- **Exercise instructions**
Return, from the data that follows, each line that holds the word "computer".

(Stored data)
§ §

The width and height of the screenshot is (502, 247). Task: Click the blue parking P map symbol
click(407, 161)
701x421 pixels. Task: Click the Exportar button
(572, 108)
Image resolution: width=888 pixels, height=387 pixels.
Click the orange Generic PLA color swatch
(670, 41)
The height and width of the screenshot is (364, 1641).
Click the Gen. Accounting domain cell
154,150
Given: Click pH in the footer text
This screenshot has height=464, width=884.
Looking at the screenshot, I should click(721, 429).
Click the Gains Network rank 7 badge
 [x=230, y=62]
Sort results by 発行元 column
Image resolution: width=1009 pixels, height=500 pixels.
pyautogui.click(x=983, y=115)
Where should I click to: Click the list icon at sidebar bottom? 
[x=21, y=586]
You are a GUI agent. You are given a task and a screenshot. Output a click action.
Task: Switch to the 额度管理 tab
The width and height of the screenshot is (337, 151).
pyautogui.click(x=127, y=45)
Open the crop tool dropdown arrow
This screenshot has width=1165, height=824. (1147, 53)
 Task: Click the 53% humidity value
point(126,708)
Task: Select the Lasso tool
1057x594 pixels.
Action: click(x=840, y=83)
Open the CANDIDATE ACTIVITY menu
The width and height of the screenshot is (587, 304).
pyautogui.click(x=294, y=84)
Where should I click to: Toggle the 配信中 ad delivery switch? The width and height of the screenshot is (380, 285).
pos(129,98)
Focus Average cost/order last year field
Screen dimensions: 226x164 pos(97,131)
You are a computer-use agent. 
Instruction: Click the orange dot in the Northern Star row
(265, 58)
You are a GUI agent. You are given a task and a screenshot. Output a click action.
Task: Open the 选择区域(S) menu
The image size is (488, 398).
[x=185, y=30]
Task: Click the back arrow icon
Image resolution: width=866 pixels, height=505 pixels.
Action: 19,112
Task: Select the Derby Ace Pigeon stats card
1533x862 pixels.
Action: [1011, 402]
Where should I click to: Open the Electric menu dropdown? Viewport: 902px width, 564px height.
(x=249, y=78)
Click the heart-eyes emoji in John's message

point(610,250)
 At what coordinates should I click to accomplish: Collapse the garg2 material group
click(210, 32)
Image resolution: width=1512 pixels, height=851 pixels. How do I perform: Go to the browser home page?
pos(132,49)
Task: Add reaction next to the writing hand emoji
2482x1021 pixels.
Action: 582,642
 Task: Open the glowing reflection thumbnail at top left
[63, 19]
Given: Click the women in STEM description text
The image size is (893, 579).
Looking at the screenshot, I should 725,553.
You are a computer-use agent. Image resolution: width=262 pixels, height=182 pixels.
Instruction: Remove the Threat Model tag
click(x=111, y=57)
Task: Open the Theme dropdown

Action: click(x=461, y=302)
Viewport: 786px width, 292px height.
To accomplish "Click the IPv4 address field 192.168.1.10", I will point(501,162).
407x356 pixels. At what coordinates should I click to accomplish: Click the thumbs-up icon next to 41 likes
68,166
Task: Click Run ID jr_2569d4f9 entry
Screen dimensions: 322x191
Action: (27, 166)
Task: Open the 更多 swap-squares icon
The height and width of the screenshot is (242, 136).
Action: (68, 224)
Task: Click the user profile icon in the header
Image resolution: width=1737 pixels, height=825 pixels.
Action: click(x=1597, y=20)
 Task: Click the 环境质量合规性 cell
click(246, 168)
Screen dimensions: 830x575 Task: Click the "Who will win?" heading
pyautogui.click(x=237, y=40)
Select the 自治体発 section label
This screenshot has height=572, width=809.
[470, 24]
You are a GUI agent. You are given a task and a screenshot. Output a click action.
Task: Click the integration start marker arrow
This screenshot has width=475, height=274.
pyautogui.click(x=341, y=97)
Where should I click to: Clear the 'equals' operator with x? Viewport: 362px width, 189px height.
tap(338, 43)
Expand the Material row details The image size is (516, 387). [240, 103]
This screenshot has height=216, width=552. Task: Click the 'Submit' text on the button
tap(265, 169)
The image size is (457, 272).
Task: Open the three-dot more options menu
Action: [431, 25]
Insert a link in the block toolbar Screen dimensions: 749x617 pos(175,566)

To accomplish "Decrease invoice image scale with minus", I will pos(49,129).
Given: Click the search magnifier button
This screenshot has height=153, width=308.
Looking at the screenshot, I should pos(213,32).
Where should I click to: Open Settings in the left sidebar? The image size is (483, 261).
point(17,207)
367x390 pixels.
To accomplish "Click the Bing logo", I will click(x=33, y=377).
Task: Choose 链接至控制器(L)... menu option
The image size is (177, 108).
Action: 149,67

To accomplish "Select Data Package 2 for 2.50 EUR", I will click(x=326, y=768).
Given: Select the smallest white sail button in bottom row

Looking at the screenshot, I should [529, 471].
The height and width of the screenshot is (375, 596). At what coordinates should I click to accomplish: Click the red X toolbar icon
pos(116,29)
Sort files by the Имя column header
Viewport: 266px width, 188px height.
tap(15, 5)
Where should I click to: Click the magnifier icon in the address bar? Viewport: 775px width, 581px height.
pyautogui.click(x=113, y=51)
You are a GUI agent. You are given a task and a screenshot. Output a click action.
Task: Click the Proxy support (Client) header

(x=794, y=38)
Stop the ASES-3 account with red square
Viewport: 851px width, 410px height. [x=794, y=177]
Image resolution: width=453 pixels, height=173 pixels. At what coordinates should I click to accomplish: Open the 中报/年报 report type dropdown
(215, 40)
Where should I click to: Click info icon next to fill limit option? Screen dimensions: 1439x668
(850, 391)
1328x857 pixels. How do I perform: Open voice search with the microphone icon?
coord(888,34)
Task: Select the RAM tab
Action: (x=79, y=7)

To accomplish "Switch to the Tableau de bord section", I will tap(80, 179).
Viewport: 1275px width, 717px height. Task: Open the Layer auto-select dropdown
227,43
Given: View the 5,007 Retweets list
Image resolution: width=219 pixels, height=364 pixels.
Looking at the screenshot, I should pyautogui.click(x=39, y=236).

§ §

- **Answer for this exercise**
You are a computer-use agent. 
You are a computer-use agent. Image resolution: width=262 pixels, height=182 pixels.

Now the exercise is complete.